Monday, April 24, 2006

night of a handful of poets

One of the ideas I struck while in Los Angeles was a concept called "Night of a Thousand Poets"...the concept was to get just about every poet in the LA area (and there are bazillions of them...and I am not talking about every yahoo who wrote a poem once, I'm talking about book-published poets, or at least lit-journal published poets) to do an evening where each poet gets up, reads a poem, and steps down...

Then I hit an idea when I was working with the poetry group in Bay St. Louis...it was called "Attack of the Street Poets"...where we'd place a performance poet on as many street corners as we could and let them do their thing, all on a pleasant summer's afternoon...unfortunately, I left before I could make that a reality and what my absence didn't undo, Hurricane Katrina helped bury...

Now I'm working with a few people on an idea I call "Night of...(TBD) Poets" similar to the first more than the second, but there is, believe it or not, a substantially smaller pool of published poets in Morgantown, West Virginia (population less than 30,000) than Los Angeles (population about 7,000,000). So we shall see what the formats allow for.

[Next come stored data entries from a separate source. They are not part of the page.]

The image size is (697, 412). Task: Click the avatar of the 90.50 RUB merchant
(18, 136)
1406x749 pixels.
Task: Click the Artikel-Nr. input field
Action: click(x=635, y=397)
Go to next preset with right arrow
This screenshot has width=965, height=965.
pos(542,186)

I do know this, and thanks to Alan for the inspiration...if I am going to spend time here, I am going to shake things up on the arts front. For too long the resource of the extraordinary talent and people of this region has been squandered. Many have tried and some have succeeded to raise the bar, artistically, around here...I'm throwing in with them, indirectly...I don't play well on a team, too mercurial, but I will send as many shock waves as I can through the local community.

Right now the schools and the public library system are being completely non-cooperative to me (they accept my books, but not me...wtf?)

Many of the local arts groups are top-heavy with WVU-affiliated people who believe the only way to accomplish anything artistically is to spend your tax money and student fees to have it imported from out of the region. The local music scene seems to be driven more by a desire to create a homogenized flow of artists that won't make you spill your drink.

And there are those who think that any art that does not focus in mason jars, trains, coal miners, trucks and moonshine is not about the people of West Virginia. What balderdash. I do know people who "can" their own vegetables and jellies and jams, but not many. I know coal miners and people who have ridden on trains, but not many. Moonshine? Beer is cheaper to most.

Our insularity, our self-enforced insularity and belief somehow that "backwards is better" is not sane. It keeps us in the lower tiers economically and were it not for legislative champions like Sen. Robert Byrd, we'd be down the tubes long ago, drowning in our own prideful ignorance, left behind by the 21st century.

I love the culture of the hills, but we must be affirmative, competitive and creative. There's nothing wrong with the culture of the region, as long as it accepts the fact that, inspite of anyone's wishes, the clock keeps ticking and new artists rise and walk away, embittered by the constraints of a myopic worldview.

Let's get with it, fellow Montagnards.